To create a movie you only need to use five of Director's 11 windows. In the Paint window you design background screens and animation objects; in Cast you store the various movie elements (called cast members); in the Score window you keep track of the position of each cast member within each frame, control tempos and the timings of sounds, transitions and colour palette changes; while the Stage window is where you display the finished movie. A Control Panel, with VCR‑type button controls, lets you control the movie playback.

Cast members cover every element in a movie and include sound effects, music, graphics, text, colour palettes, and digital video clips. Even buttons and Lingo (Director's programming language), scripts (commands that make buttons work) are also considered as cast members. Most of the work involved in setting up an application is done simply by dragging and dropping a cast member into a score.

The Score window is a grid of cells, each one containing information about a particular cast member at a particular moment in the movie. A column of cells represents a frame (ie. a single moment in the movie), while each row represents a channel (analogous to a sequencer track). There are five effects channels — tempo, colour palettes, transitions, and two for sound — plus a Lingo script channel and 48 channels for all the other objects your application will contain.

Macromedia Director is exceptionally good for creating applications that contain animations. To animate an object on the screen, all you need do is select it with the mouse and drag where you like. The program records the moves, either in real time or step time. Furthermore, the program's In‑between function will interpolate and create intermediate animation frames automatically.

Digital audio is handled extremely well, better than in any other PC authoring program.
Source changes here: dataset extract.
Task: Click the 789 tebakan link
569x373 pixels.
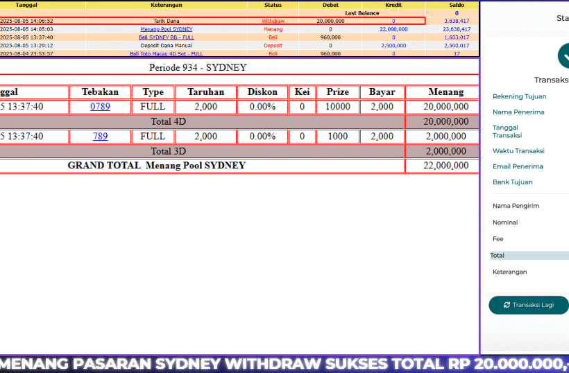Action: click(x=100, y=137)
You can have two independent stereo sound channels playing at the same time (four tracks) if you have hardware that supports this function (two PC sound cards, for example). It also enables you to fade sounds in and out and change their volume levels. Unfortunately, there's no direct way of incorporating CD‑audio or MIDI (you have to use Windows MCI (Media Control Interface) commands.
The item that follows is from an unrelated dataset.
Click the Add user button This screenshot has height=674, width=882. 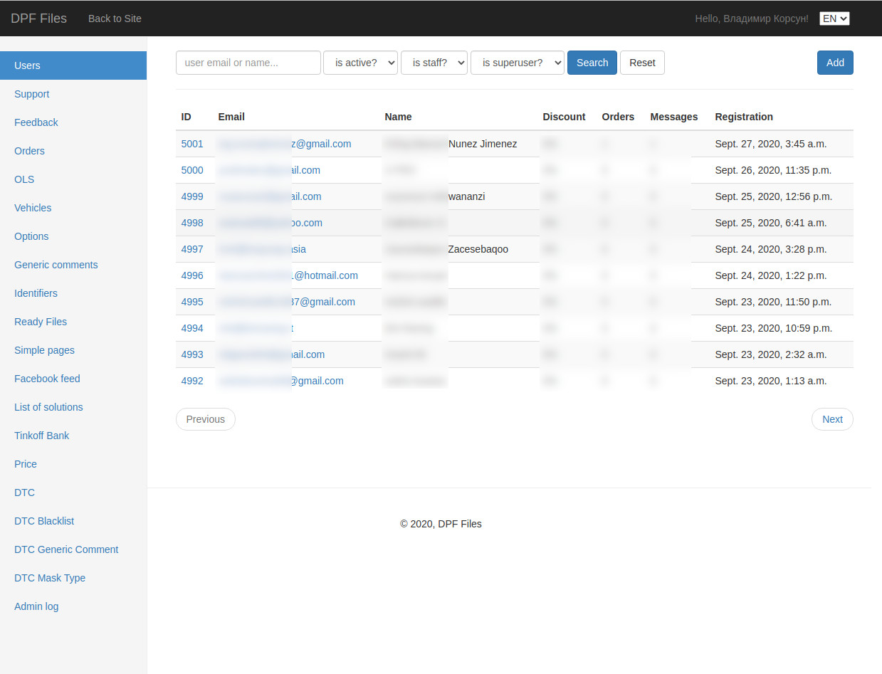coord(834,63)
Special effects are another area where Director excels: transitions, colour cycling, colour gradients — all are automated and chosen from dialogue boxes, so they're easy to apply.

Finally, you create a Projector — a distributable play‑only version of your application in the form of an .exe file.
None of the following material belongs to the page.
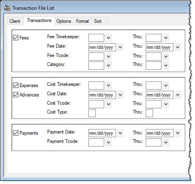The width and height of the screenshot is (195, 184).
Task: Uncheck the Payments checkbox
Action: pyautogui.click(x=15, y=133)

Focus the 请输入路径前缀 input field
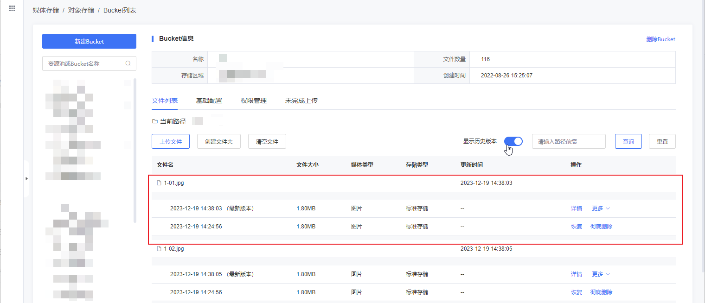(x=568, y=142)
With Multimedia ToolBook, this is one of the top two authoring packages for Windows under £1,000 or so. It is hard to say that one is better than the other, since they both provide a wealth of features and have both proven themselves in the market place. Some functions are covered better in one package than in the other; Director is better and easier to use for animation, while ToolBook has the edge on handling user input. The choice of which to buy will depend on the type of multimedia applications you are developing.

Director 4.0 for Windows £1173.83 inc VAT.

CD Formats

  • CD‑DA (Red Book)
    The original digital audio CD.
  • CD‑ROM (Yellow Book)
    Adds to the Red Book standard the ability to be read by a computer. It has two modes. Mode 1 describes a way of storing computer data, and Mode 2 describes a way of storing graphics and audio data. Unfortunately, you cannot access both modes at the same time.
  • High Sierra
    Specifies a common filing format for storing Mac, PC and Unix files on the same CD.
  • ISO 9660
    An improved High Sierra format.
  • CD‑ROM XA
    XA stands for eXtended Architecture. Based on ISO 9660, this is an improved Yellow Book standard that redefines Mode 2 and enables you to access audio and computer data simultaneously.
  • CD‑i (Green Book)
    A format related to CD‑ROM XA, for use with the Philips CD‑i player.
  • CD‑Bridge
    A combined CD‑ROM XA and CD‑i format.
  • Kodak Photo CD
    Describes how Kodak stores photographs on a CD that can be read by a PC, Mac or CD‑i player.
  • Video CD (White Book)
    Developed by Philips, Sony, Matsushita, and JVC, it describes how to put 74 minutes of MPEG‑1 digital video on a CD.